Jorge Lanata y Lo Pérfido desean ahora revisar el número de treinta mil desaparecidos ofrecido por los organismos de derechos humanos. Se trata de un revisionismo que no lleva al perfeccionamiento sino al desmonte de los instrumentos de investigación –verdad y justicia- sobre el proyecto y los crímenes de la dictadura. De otro modo no se dedicarían a denigrar todo esfuerzo por establecer hasta el final las coordenadas de la acción genocida: campo por campo, desaparecido por desaparecido, para profundizar en la red íntegra del terror corporativo militar de aquellos años, conociendo al detalle la acción de cada fuerza, de cada miembro de la jerarquía de la iglesia católica, de cada una de las grandes empresas que participó de la toma de decisiones durante la dictadura.
Claro que para seguir profundizando en ese camino habría que hacer justo lo contrario de lo que se hace: en lugar de desmantelar -como están haciendo ahora mismo- el área del Banco Central que investiga derechos humanos y finanzas (durante la última dictadura y con proyección al presente) habría que aumentarle los recursos. En vez de bastardear a quienes protagonizan estos esfuerzos (Lanata escribió que las madres y abuelas se “prostituyen”; Levinas acusa al perro de “doble agente” al amparo del “filósofo” Alejandro Katz; quienes investigan delitos financieros de la dictadura son “ñoquis de la Cámpora”) habría que ampliarles los apoyos. En lugar de pedirle al gobierno que revise los juicios -como hizo hace unos días el historiador Romero (h)- debería mas bien haberse sumado a la comisión votada por el congreso para investigar a las principales 25 empresas del país por su rol en la dictadura. Lo Pérfido mismo, integrante del grupo de franjistas morados -sushis- que apoyó desde «la cultural» la acción de De la Rua durante diciembre de 2001 podría haber ofrecido los recursos públicos que maneja para organizar una auténtica discusión sobre cómo pensar desde hoy la dictadura. Si todo esto no ocurre, si no quieren discutir en serio la dictadura es porque lo que les interesa –¡también a nosotros!- es el presente. Sólo que para ellos este presente es, se ha dicho ya, de pura restauración: es decir, de pura rehabilitación de un extendido orden empresarial con un estado profesionalizado –también en lo represivo- a su íntegro servicio.

## Ejercicio escrito A
Enumera todas las personas que el texto sobre los desaparecidos de la dictadura menciona con nombre propio, en el orden en que aparecen.
El texto y los registros no tienen relación entre sí.

## Registros proporcionados

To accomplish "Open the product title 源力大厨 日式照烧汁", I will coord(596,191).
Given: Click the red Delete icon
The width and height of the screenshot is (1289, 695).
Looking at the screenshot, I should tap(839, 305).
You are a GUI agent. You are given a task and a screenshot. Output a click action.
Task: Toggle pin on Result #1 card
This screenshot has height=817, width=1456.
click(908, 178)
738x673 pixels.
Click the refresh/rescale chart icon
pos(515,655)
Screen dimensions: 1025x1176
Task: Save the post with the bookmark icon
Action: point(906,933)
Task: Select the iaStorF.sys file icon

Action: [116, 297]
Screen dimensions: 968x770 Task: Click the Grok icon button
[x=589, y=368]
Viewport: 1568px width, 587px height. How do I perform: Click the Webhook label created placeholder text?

## Ejercicio escrito B
Busca en los registros cada línea que contenga la palabra "dimensions" y cópiala; ten en cuenta que se distinguen mayúsculas y minúsculas.

## Resultado esperado A
Jorge Lanata
Lo Pérfido
Levinas
Alejandro Katz
Romero (h)
De la Rua

## Resultado esperado B
Screen dimensions: 1025x1176
Screen dimensions: 968x770 Task: Click the Grok icon button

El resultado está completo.